The Twin Temples of Wat Hosian Voravihane and Wat Phra Mahathat

Slightly west of the Luang Prabang city center are two old temples standing side by side: Wat Hosian Voravihane (also known as Wat Hua Xiang) and Wat Phra Mahathat (Wat Mahathat). The temples seem to share a plot of land, and it can be difficult to tell where one temple begins and the other one ends. Both are historical and beautiful, although less visited by tourists than many other popular temples in Luang Prabang.

Wat Hosian Varavihane (Wat Hua Xiang), Luang Prabang

Wat Hosian Varavihane, commonly called Wat Hua Xiang, is one of the lesser-known temples in Luang Prabang, Laos. This temple is less a tourist attraction than other popular temples in Luang Prabang, and therefore feels more authentic and off-the-beaten-path. Wat Hua Xiang is very much an active, working temple, and feels more "local" than the bigger tourist sites like Haw Phra Bang, Wat Xieng Thong, or Wat Mai.

Wat Hua Xiang, Luang Prabang
Wat Hua Xiang

Wat Hua Xiang is home to a school for local śrāmaṇera, or novice monks. These young boys undertake temporary ordination for a period of days, weeks, or months. Nearly every Laotian man ordains as a novice or a full monk at some period of his life. In fact, temporary ordination considered something of a rite of passage into manhood.

Another important feature of this temple are the beautiful and colorful murals painted on the outside of the main temple hall.
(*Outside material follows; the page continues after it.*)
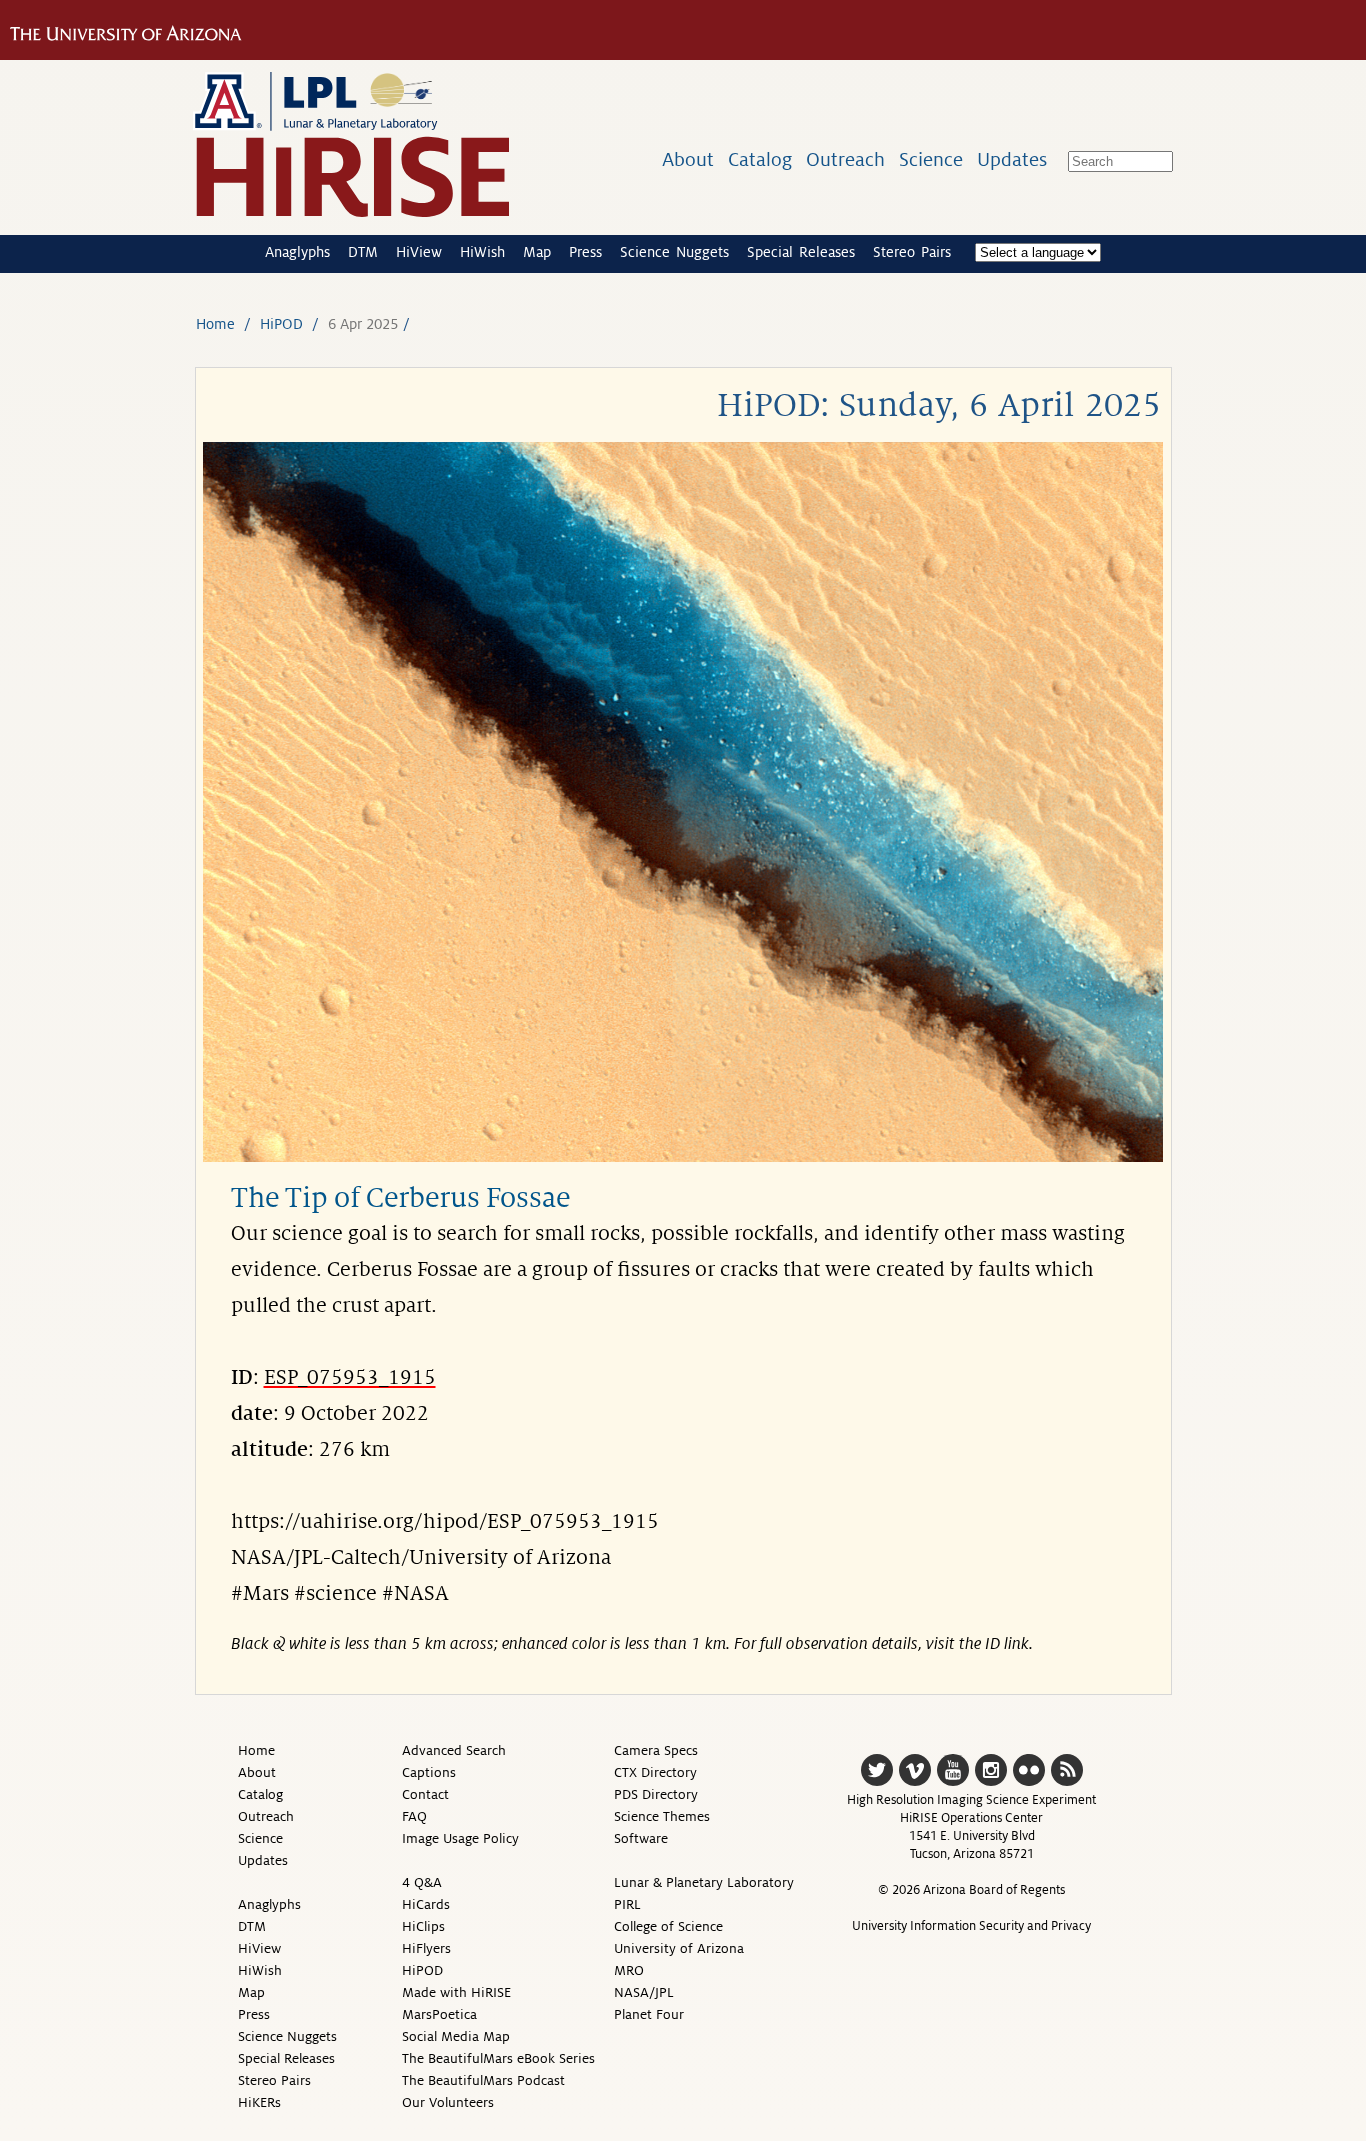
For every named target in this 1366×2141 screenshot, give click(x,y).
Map (537, 252)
These images depict scenes from the twenty-four past lives of the Buddha.

temple paintings depict storeis from the lives of the Buddha
temple paintings depict stories from the lives of the Buddha

Wat Hosian Voravihane (Wat Hua Xiang) is located at the intersection of Photisalath Road and Kingkitsalat Road in Luang Prabant (slightly southwest of the city center).


Wat Phra Mahathat (Wat Mahathat), Luang Prabang

Wat Phra Mahathat literally means "The Temple of the Great Stupa". Indeed, the large stone stupa, or chedi, is the main feature of this beautiful and historic Buddhist temple. The temple dates back to 1548, although it was destroyed and rebuilt in the early 20th century. Today, the only original construction at Wat Phra Mahathat in Luang Prabang is the Great Stupa which is its namesake.
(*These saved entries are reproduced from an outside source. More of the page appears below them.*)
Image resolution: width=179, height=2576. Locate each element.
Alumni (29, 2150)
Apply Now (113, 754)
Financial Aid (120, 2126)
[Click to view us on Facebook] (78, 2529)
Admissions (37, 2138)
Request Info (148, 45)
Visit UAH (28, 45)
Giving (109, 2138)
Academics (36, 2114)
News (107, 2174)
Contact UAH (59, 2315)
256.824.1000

Wat Phra Mahathat, Luang Prabang
Wat Phra Mahathat

The exterior walls of the main temple hall are decorated in scenes from the Ramayana, the Hindu epic that has become a part of Theravada Buddhist mythology and culture. Scenes from the Ramayana, especially those depicting Hanuman, the monkey god, are very popular motifs in Luang Prabang temples.
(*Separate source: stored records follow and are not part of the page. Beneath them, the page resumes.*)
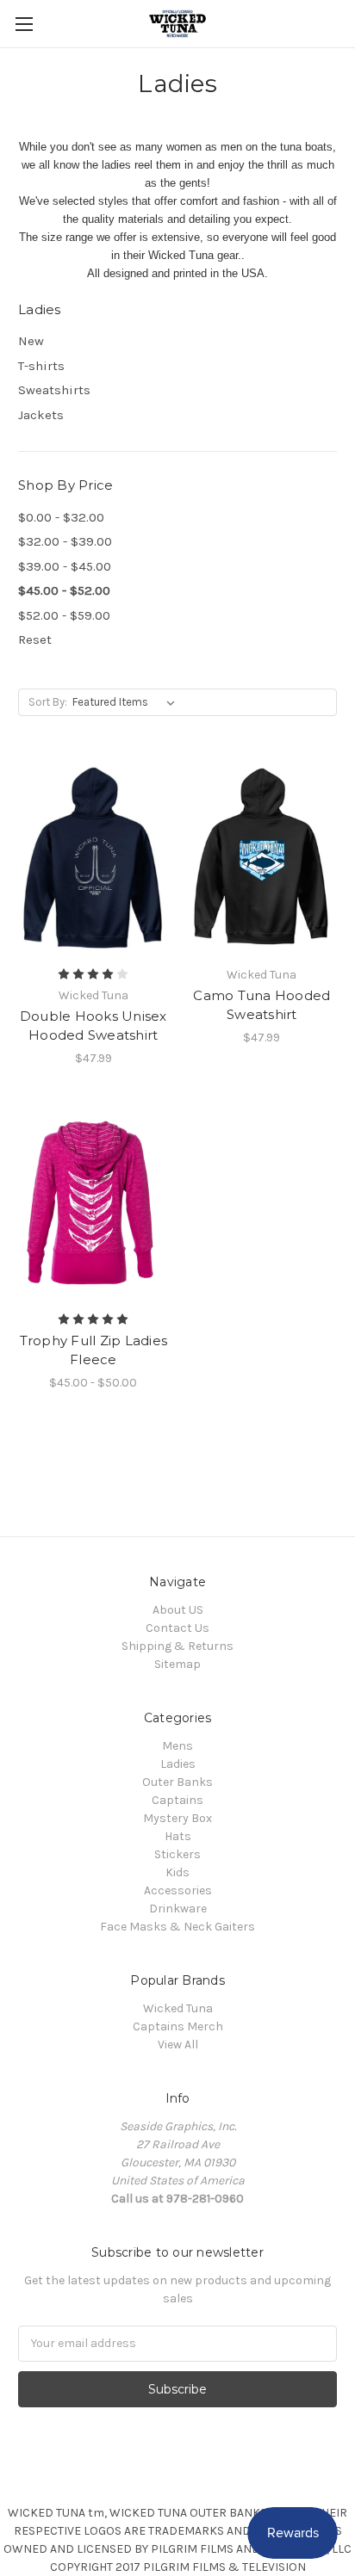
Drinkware (178, 1908)
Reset (35, 639)
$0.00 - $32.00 (61, 517)
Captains (177, 1800)
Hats (178, 1836)
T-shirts (41, 366)
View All (178, 2044)
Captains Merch (178, 2026)
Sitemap (177, 1664)
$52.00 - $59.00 (64, 615)
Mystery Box (177, 1818)
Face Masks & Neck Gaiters (177, 1926)
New (31, 341)
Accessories (178, 1890)
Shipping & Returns (177, 1646)
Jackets (41, 415)
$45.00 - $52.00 (64, 590)
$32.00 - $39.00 (65, 541)
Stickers (177, 1854)
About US (178, 1610)
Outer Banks (177, 1782)
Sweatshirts (54, 390)
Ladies (178, 1764)
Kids (177, 1872)
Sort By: (47, 701)
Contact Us (177, 1628)
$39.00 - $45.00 (64, 566)
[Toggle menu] (23, 23)
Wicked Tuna (178, 2008)
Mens (177, 1746)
a beautiful Laotian Buddhist temple in Luang Prabang
beautiful old temple building with stone stupa

The columns supporting the temple roof are stenciled with an intricate design, and the gilt door is carved with heavenly scenes depicting Buddhist angels.

golden door at Wat Mahathat
the golden door at Wat Mahathat

Behind the temple hall stands the Phra Mahathat, the Great Stupa. A stupa, or chedi, is a Buddhist structure built to hold a holy relic. These relics could be teeth, hairs, or bones from powerful and important monks, members of the royal family, or even relics of Siddharhta Gautama, the Buddha himself.

an ancient stone Buddhist monument holds a holy relic
an ancient stone Buddhist monument holds a holy relic

Wat Phra Mahathat is located directly next door to Wat Hosian Voravihane.

Opening Hours

  • Both temples are open from 8:00am until 5:00pm, or approximately sunrise to sunset.


  • There is a small admission of 5.000 kip to visit Wat Phra Mahathat, although it is only sometimes enforced.

Location and map

  • Both temples are located next to each other, more or less on the same plot of land. The "twin temples" are both located at the intersection of Photisalath Road and Kingkitsalat Road in Luang Prabant (slightly southwest of the city center) and are easily accessible by foot from any part of Luang Prabang.